- Original author: James Duncan Davidson
- Developer: Apache Software Foundation
- Release: 19 July 2000; 26 years ago
- Stable release: 1.10.16 / April 1, 2026; 4 months ago
- Written in: Java
- Platform: Java SE
- Type: Build tool
- License: Apache License 2.0
- Website: ant.apache.org
- Repository: Ant Repository

= Apache Ant =

Java build tool

Apache Ant is a software tool for automating software build processes for Java applications which originated from the Apache Tomcat project in early 2000 as a replacement for the Make build tool of Unix. It is similar to Make, but is implemented using the Java language and requires the Java platform. Unlike Make, which uses the Makefile format, Ant uses XML to describe the code build process and its dependencies.

Released under an Apache License by the Apache Software Foundation, Ant is an open-source project.

==History==
Ant ("Another Neat Tool") was conceived by James Duncan Davidson while preparing Sun Microsystems's reference JSP and Servlet engine, later Apache Tomcat, for release as open-source. A proprietary version of Make was used to build it on the Solaris platform, but in the open-source world, there was no way of controlling which platform was used to build Tomcat; so Ant was created as a simple platform-independent tool to build Tomcat from directives in an XML "build file". Ant (version 1.1) was officially released as a stand-alone product on July 19, 2000.

Several proposals for an Ant version 2 have been made, such as AntEater by James Duncan Davidson, Myrmidon by Peter Donald and Mutant by Conor MacNeill, none of which were able to find large acceptance with the developer community.

At one time (2002), Ant was the build tool used by most Java development projects. For example, most open source Java developers included build.xml files with their distribution. Because Ant made it trivial to integrate JUnit tests with the build process, Ant allowed developers to adopt test-driven development and extreme programming.

----------

Copy the entire Apache Ant article above word for word. Draw only on the Apache Ant article above.

MATERIAL PROVIDED
----------

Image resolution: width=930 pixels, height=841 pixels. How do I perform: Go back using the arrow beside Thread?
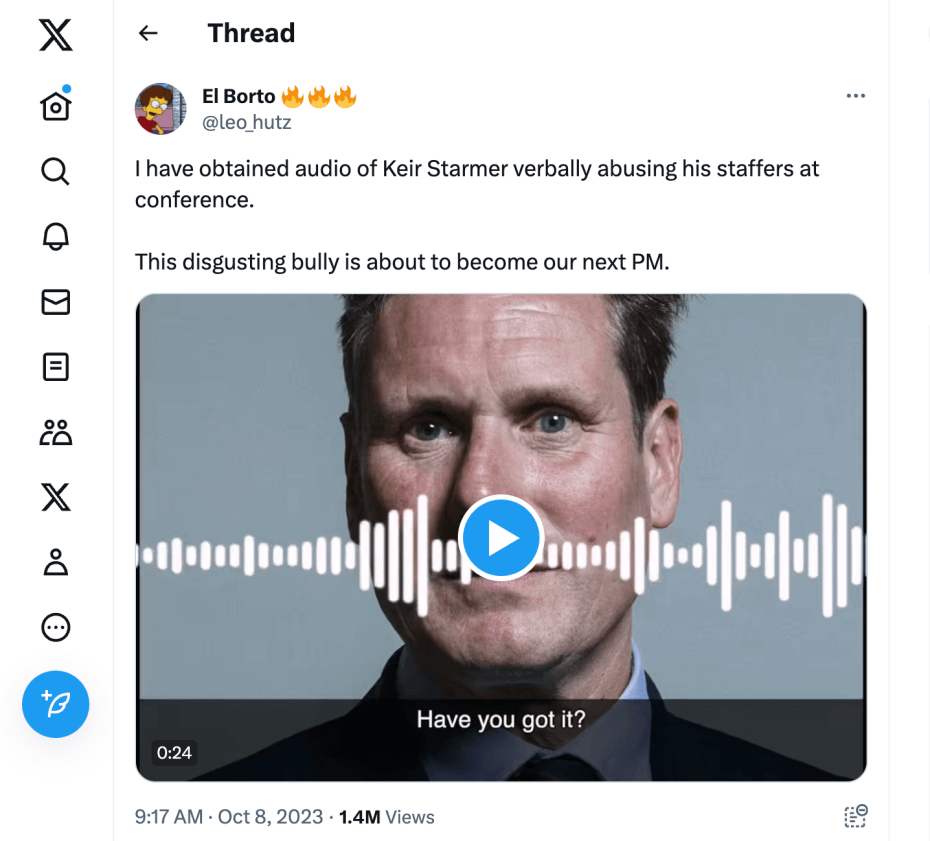click(148, 33)
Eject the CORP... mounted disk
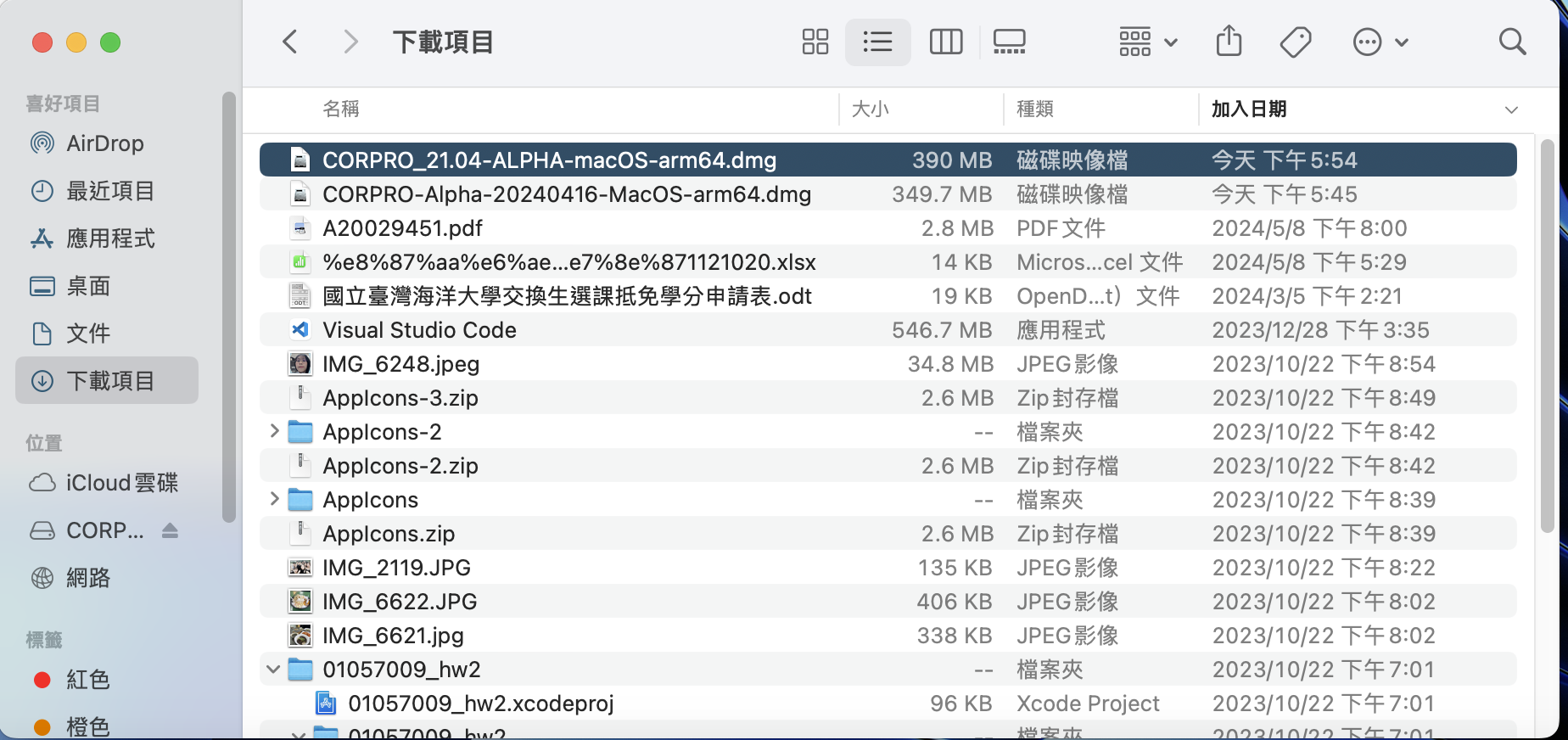The width and height of the screenshot is (1568, 740). (170, 530)
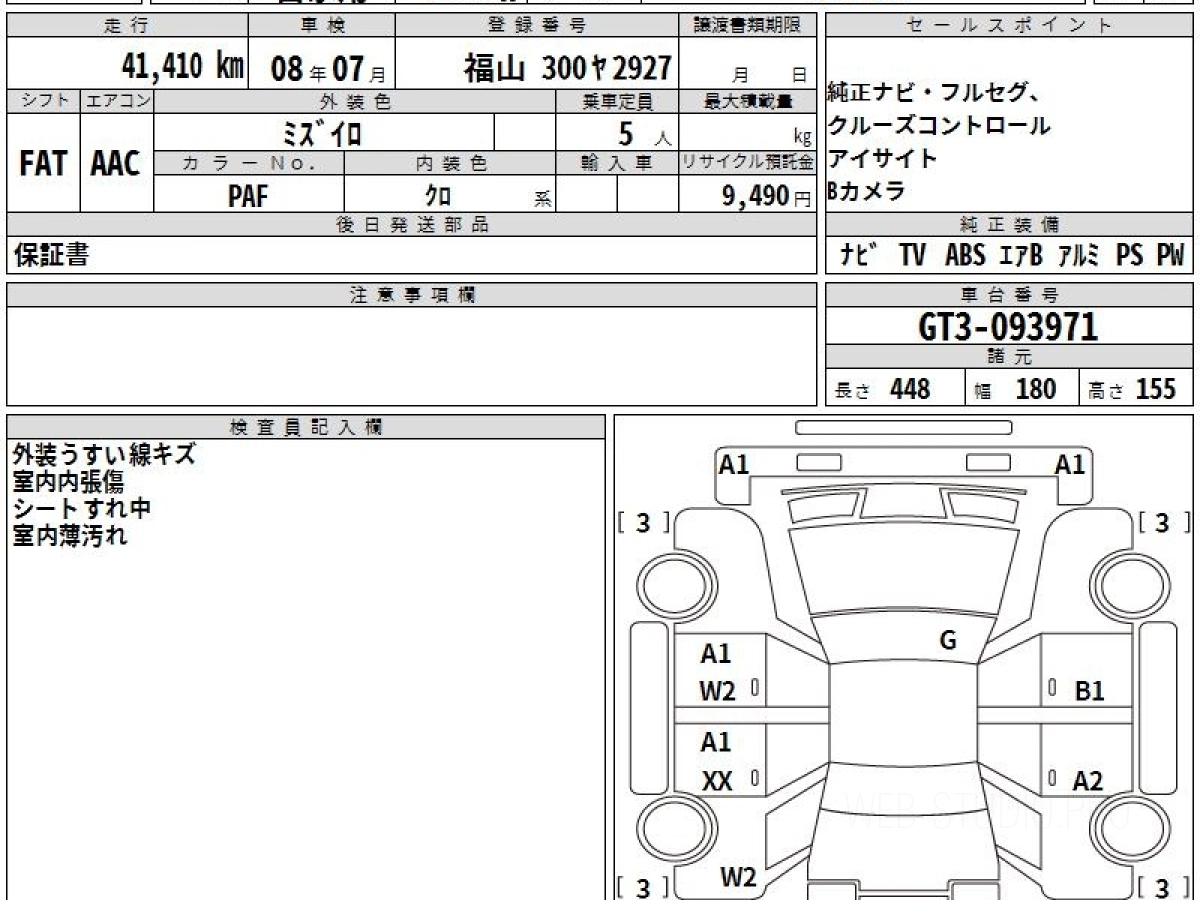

----------

SOLUTION
- Original author: James Duncan Davidson
- Developer: Apache Software Foundation
- Release: 19 July 2000; 26 years ago
- Stable release: 1.10.16 / April 1, 2026; 4 months ago
- Written in: Java
- Platform: Java SE
- Type: Build tool
- License: Apache License 2.0
- Website: ant.apache.org
- Repository: Ant Repository

= Apache Ant =

Java build tool

Apache Ant is a software tool for automating software build processes for Java applications which originated from the Apache Tomcat project in early 2000 as a replacement for the Make build tool of Unix. It is similar to Make, but is implemented using the Java language and requires the Java platform. Unlike Make, which uses the Makefile format, Ant uses XML to describe the code build process and its dependencies.

Released under an Apache License by the Apache Software Foundation, Ant is an open-source project.

==History==
Ant ("Another Neat Tool") was conceived by James Duncan Davidson while preparing Sun Microsystems's reference JSP and Servlet engine, later Apache Tomcat, for release as open-source. A proprietary version of Make was used to build it on the Solaris platform, but in the open-source world, there was no way of controlling which platform was used to build Tomcat; so Ant was created as a simple platform-independent tool to build Tomcat from directives in an XML "build file". Ant (version 1.1) was officially released as a stand-alone product on July 19, 2000.

Several proposals for an Ant version 2 have been made, such as AntEater by James Duncan Davidson, Myrmidon by Peter Donald and Mutant by Conor MacNeill, none of which were able to find large acceptance with the developer community.

At one time (2002), Ant was the build tool used by most Java development projects. For example, most open source Java developers included build.xml files with their distribution. Because Ant made it trivial to integrate JUnit tests with the build process, Ant allowed developers to adopt test-driven development and extreme programming.